- Caldecote Location within Buckinghamshire
- Interactive map of Caldecote
- District: City of Milton Keynes;
- Unitary authority: Milton Keynes City Council;
- Ceremonial county: Buckinghamshire;
- Region: South East;
- Country: England
- Sovereign state: United Kingdom

= Caldecote, Buckinghamshire =

Hamlet in City of Milton Keynes, England

Caldecote (pronounced "Kal-de-COAT) is a hamlet in the civil parish of Moulsoe in the City of Milton Keynes, Buckinghamshire, England, situated roughly 1 mi south of Newport Pagnell, and roughly 3 mi north-east of Central Milton Keynes.

== History ==
The place name is fairly common in England and comes from an Old English term meaning "cold cottage", referring to a resting place for travellers or other strangers on the road. The original Northampton to London road runs nearby. The route was diverted in 1728 along a new road on the higher ground east of the village, causing the latter to decline.
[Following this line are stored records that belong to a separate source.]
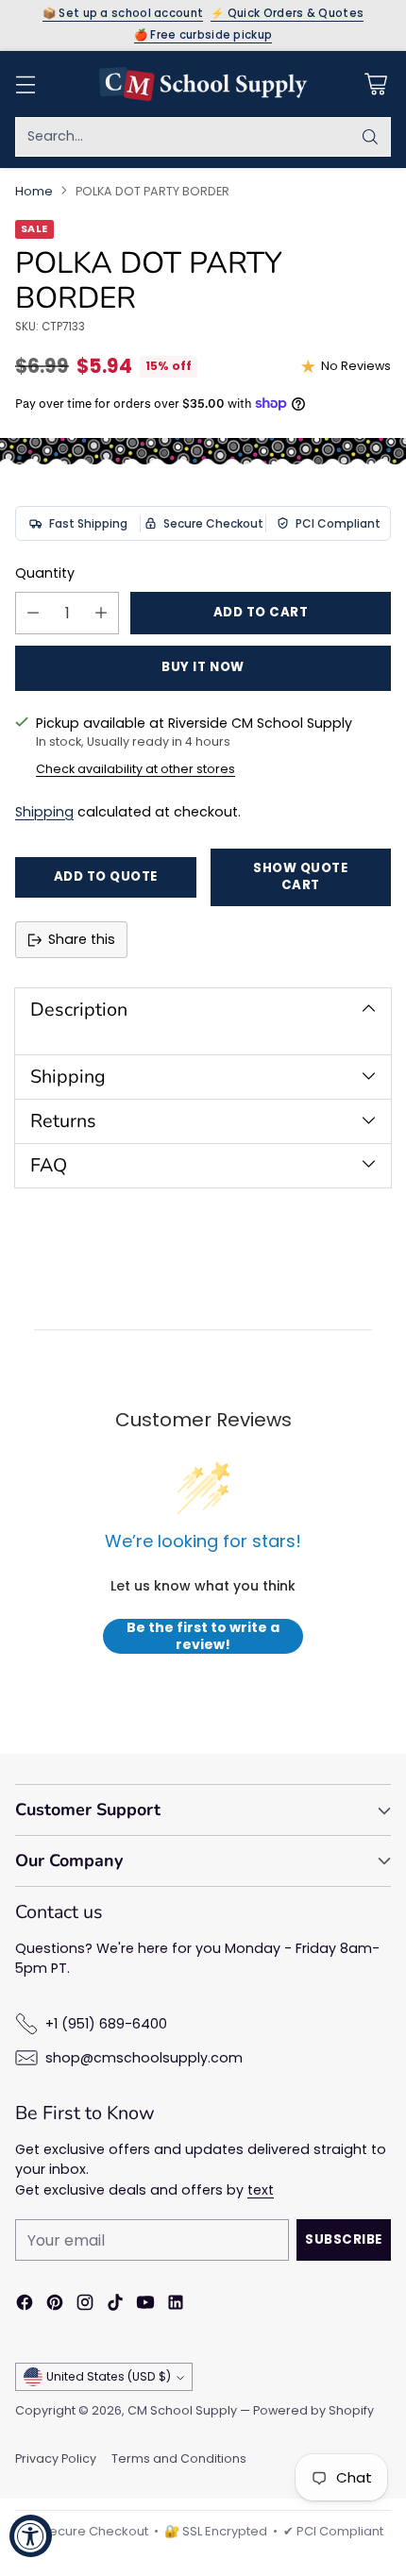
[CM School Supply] (203, 84)
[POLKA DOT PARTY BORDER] (203, 451)
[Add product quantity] (101, 613)
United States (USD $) (108, 2376)
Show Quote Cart (300, 877)
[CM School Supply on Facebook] (24, 2305)
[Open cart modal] (375, 83)
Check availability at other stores (135, 769)
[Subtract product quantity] (33, 613)
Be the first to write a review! (203, 1636)
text (260, 2189)
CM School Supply (182, 2410)
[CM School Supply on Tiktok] (115, 2305)
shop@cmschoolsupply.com (144, 2057)
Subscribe (343, 2239)
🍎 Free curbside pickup (203, 35)
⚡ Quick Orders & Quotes (287, 14)
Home (34, 191)
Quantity (45, 573)
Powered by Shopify (313, 2410)
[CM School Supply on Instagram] (85, 2305)
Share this (81, 939)
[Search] (370, 137)
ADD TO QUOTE (106, 876)
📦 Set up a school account (123, 14)
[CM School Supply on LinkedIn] (175, 2305)
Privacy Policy (55, 2458)
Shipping (44, 811)
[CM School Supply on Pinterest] (54, 2305)
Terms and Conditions (178, 2458)
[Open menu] (25, 83)
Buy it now (202, 667)
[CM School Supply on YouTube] (145, 2305)
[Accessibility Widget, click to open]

Caldecote was recorded in the Domesday Book as Caldecote.

The place name was once used elsewhere in Buckinghamshire in the ancient village adjacent to Bedgrove.

== Location ==
The modern area is the triangle defined by the M1 motorway, the A422 road and the A509 road. Originally mostly farmland, part is designated as urban open space since it is substantially within the flood plain of the River Ouzel (or Lovat). In the plans for Milton Keynes East, much of the area outside the flood plain has been redesignated for housing and commercial development. The triangle bounded by the M1, Willen Road and the A422 Momks Way is already covered by two warehouses build speculatively for Panattoni.

== See also ==
There is also another ancient village (and now a modern development and balancing lake) in nearby Walton (civil parish), with the very similar name of Caldecotte.